US lawmakers call for UN action over Myanmar crackdown
30 Aug 2007, 0702 hrs IST,AFP
WASHINGTON: US lawmakers on Wednesday called on President George W. Bush's administration to demand an urgent UN Security Council meeting on the Myanmar military junta's crackdown on dissent.
Senior lawmakers from the House of Representatives and the Senate wrote to Secretary of State Condoleezza Rice asking her to press for such a meeting, as pro-democracy supporters in Myanmar defied a clampdown and staged rare street protests against a staggering increase in fuel prices.
More than 100 people have been arrested, including some of the nation's top pro-democracy leaders, following the largest non-violent demonstrations in Myanmar in five years.
"We strongly urge you to send a letter to the President of the Security Council requesting UN Secretary General Ban Ki-Moon to expeditiously provide a complete briefing to the Security Council," Tom Lantos, the Democratic head of the House's foreign relations committee, and four other lawmakers from the chamber wrote.
A similar call was made in a separate letter to the chief US diplomat by the Senate's Republican Leader Mitch McConnell and senior Democratic senator Dianne Feinstein.
"The current situation in Burma merits a strong and meaningful response by our government," they said.

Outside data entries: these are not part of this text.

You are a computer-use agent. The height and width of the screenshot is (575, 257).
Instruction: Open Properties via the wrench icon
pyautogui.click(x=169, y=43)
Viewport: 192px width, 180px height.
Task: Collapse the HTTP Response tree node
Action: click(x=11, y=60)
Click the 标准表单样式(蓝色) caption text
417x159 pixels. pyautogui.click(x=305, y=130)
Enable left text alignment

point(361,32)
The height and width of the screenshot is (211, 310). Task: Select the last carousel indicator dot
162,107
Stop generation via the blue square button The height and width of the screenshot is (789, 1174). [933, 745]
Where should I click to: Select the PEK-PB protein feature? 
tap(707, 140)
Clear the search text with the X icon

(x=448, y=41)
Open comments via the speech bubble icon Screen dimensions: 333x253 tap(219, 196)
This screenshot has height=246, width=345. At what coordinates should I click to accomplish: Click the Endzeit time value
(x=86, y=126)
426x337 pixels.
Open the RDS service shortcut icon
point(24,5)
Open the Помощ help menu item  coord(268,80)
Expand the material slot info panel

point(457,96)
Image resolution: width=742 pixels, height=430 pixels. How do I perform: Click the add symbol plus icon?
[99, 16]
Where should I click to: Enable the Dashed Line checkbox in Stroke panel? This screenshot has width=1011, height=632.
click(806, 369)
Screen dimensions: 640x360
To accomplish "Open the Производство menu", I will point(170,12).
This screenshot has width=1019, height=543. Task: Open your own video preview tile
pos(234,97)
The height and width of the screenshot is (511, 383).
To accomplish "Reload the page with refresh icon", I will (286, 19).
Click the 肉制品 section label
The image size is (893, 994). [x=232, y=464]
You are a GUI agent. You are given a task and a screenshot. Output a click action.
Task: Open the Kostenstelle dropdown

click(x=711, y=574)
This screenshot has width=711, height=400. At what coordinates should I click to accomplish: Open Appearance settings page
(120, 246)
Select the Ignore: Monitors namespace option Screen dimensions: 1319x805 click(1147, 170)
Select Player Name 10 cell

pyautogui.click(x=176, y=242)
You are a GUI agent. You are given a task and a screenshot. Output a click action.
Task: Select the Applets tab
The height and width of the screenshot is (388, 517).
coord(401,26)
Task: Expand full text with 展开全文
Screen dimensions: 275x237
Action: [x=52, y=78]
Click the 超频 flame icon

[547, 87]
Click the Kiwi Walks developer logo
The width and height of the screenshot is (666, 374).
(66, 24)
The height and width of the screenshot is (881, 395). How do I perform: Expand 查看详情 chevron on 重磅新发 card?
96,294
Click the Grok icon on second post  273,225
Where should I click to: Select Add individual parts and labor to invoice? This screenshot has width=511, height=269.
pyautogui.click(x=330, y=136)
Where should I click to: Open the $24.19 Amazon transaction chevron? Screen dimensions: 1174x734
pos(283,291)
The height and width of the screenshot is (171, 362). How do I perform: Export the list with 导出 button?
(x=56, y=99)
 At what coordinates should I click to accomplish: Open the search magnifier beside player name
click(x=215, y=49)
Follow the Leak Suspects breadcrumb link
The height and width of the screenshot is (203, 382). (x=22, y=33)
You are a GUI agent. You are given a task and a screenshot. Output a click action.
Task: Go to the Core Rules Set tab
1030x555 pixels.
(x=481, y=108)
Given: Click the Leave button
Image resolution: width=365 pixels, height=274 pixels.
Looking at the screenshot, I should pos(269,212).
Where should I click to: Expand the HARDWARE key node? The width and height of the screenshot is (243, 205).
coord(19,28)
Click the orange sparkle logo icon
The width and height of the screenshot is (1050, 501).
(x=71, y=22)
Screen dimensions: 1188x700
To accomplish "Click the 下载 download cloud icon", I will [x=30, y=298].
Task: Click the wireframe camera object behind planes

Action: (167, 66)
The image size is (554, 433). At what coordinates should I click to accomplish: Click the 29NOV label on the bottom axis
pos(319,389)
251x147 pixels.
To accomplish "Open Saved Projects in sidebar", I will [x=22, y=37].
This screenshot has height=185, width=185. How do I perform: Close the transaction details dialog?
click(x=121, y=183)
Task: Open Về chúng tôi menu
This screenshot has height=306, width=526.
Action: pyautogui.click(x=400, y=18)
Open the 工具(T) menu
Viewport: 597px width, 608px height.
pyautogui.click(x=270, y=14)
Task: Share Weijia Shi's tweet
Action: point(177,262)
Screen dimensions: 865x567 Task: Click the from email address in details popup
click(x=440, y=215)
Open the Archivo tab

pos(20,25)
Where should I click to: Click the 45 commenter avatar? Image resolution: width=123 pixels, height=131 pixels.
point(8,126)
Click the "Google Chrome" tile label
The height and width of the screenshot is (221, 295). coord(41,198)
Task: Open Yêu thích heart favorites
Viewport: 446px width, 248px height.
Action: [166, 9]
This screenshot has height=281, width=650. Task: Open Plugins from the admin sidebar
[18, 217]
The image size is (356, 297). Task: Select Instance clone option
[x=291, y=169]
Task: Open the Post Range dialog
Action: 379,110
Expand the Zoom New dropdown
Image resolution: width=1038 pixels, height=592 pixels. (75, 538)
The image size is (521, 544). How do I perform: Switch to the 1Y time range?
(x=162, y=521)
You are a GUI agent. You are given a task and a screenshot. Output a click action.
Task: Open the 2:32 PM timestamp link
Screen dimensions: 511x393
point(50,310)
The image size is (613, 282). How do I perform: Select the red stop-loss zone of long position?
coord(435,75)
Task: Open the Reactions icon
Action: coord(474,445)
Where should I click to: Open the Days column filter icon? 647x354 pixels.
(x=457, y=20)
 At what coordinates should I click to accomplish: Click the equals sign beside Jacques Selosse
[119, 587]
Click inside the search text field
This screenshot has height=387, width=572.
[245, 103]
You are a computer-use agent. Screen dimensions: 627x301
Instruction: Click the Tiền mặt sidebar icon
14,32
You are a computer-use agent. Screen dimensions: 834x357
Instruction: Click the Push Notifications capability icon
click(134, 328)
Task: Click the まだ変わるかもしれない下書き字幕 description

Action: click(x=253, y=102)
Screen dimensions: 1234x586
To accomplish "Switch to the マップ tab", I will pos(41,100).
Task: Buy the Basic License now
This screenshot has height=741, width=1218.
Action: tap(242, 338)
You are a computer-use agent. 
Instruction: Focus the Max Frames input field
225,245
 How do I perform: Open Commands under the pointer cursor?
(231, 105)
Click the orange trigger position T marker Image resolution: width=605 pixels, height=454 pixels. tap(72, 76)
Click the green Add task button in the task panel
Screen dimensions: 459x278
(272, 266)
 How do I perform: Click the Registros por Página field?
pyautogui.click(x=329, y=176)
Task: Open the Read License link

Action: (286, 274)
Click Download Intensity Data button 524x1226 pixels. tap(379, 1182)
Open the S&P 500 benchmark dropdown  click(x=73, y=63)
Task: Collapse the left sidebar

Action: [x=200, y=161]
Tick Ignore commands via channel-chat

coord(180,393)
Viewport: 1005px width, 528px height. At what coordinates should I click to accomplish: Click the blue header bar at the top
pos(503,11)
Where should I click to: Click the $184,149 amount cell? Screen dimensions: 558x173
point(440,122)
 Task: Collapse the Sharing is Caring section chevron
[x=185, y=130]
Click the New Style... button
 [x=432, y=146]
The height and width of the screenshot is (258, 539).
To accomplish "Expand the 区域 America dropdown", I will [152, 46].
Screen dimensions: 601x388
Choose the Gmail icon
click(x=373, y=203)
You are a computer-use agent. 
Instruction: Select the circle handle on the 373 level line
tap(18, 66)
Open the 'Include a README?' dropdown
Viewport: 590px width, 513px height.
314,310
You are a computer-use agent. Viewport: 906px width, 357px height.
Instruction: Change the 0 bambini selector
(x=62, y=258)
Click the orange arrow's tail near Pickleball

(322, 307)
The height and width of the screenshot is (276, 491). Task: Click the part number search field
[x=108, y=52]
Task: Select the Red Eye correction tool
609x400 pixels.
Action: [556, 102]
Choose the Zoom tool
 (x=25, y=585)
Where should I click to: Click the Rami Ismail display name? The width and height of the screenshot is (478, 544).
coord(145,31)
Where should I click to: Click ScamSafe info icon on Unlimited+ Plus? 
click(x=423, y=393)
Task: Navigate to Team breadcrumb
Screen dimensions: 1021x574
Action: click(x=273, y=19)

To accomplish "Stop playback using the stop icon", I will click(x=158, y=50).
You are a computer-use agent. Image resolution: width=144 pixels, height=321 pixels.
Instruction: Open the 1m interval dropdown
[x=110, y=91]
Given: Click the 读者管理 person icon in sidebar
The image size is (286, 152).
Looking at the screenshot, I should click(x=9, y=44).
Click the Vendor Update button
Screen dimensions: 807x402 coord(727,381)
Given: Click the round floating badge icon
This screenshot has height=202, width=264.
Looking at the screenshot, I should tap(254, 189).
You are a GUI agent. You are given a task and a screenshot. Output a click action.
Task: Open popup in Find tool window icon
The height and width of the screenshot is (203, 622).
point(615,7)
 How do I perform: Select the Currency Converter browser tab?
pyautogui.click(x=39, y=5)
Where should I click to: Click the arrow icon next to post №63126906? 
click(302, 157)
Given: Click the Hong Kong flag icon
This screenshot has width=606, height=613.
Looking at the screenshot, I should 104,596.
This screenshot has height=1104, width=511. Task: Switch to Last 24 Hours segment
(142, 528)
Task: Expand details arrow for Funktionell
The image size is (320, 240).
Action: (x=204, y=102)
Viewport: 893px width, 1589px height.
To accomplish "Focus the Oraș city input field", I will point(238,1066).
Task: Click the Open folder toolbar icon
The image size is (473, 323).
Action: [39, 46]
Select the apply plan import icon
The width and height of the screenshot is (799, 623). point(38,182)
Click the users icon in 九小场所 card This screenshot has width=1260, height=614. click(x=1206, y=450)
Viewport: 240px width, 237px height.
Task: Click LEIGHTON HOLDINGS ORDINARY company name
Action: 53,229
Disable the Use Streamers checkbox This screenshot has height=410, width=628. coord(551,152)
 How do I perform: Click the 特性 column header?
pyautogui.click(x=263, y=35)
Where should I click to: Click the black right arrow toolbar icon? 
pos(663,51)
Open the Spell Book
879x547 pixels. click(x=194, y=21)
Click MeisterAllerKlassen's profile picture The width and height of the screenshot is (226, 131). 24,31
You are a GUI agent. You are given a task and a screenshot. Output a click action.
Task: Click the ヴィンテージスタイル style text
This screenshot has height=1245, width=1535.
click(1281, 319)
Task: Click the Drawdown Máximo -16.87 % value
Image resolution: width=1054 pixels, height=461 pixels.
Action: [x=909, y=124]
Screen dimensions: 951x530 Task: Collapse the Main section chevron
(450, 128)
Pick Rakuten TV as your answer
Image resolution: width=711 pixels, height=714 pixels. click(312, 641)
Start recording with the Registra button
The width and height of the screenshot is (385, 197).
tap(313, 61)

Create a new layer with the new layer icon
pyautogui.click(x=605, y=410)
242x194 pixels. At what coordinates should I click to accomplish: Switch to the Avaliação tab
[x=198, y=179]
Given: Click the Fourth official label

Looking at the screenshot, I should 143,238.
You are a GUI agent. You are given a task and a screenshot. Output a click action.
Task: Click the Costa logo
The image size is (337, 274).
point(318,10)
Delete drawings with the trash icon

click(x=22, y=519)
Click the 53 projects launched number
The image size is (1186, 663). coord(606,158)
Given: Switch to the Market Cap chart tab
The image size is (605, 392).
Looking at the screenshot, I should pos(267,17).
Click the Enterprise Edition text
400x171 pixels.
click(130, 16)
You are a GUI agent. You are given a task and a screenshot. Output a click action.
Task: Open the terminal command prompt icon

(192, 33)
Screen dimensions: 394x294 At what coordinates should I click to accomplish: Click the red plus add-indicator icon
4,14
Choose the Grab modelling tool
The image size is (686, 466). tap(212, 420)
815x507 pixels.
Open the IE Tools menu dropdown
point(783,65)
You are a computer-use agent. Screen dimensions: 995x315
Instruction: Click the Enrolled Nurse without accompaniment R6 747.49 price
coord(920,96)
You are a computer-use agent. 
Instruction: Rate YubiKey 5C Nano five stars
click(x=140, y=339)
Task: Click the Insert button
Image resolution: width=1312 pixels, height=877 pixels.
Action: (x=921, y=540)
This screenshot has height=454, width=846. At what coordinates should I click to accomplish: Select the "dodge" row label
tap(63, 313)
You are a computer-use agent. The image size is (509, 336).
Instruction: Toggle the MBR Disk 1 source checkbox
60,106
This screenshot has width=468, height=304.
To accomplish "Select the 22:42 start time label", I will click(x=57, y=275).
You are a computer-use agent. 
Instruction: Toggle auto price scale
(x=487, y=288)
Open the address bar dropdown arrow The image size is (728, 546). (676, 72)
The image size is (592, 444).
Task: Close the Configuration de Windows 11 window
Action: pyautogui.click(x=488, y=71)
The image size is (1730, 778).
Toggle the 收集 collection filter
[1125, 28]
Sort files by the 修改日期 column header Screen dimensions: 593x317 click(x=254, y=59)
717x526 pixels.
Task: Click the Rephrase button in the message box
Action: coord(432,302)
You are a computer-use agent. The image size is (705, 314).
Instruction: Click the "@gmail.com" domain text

The lawmakers welcomed the Bush administration's swift condemnation of the Myanmar junta's "brutal behavior" as well as similar condemnations from France and Britain -- two other permanent members of the Security Council -- along with Canada, Sweden, Ireland, Denmark, the European Union, and the UN High Commissioner for Human Rights.
"However, at this critical juncture, words of support from the world's democracies are not enough," McConnell and Feinstein said. "The matter needs to be addressed by the UN Security Council."
There was no immediate reaction from Rice's office but Tom Casey, a State Department spokesman, said earlier Wednesday that Washington expected discussions on Myanmar in the Security Council as well as during the upcoming meetings of the General Assembly.
With full bipartisan support from Congress, the United States has led a diplomatic drive to place the Myanmar issue on the permanent agenda of the UN Security Council.
"We must avail ourselves of this diplomatic forum; the brave people of Burma deserve no less," Lantos and the other House legislators said.
In addition to the current crackdown, they said, the UN Security Council could also act to stop the junta's alleged "war" against ethnic minorities, use of "rape as a weapon of war" and recruitment of child soldiers.
The United States has a longstanding ban on all imports from Myanmar and new investments and exports of financial services to Myanmar. It also denies visas to top junta officials as part of sanctions against Yangon.
Last January, China and Russia vetoed a Security Council resolution urging Myanmar's rulers to free all political detainees and end sexual violence by the military.
The United Nations estimates there are some 1,100 political prisoners in Myanmar, including Nobel Peace Prize winner and democracy leader Aung San Suu Kyi.
Her National League for Democracy overwhelmingly won 1990 elections, but were never allowed to take office, and she has now spent more than a decade under house arrest.
Under military rule since 1962, Myanmar tolerates little public dissent, but analysts say the military junta has been shaken by the persistence of the latest protesters.
The junta sparked public anger when the government hiked key fuel prices by as much as five-fold on August 15.
That immediately doubled the cost of transport, which left many people unable to even afford the bus fare to get to work.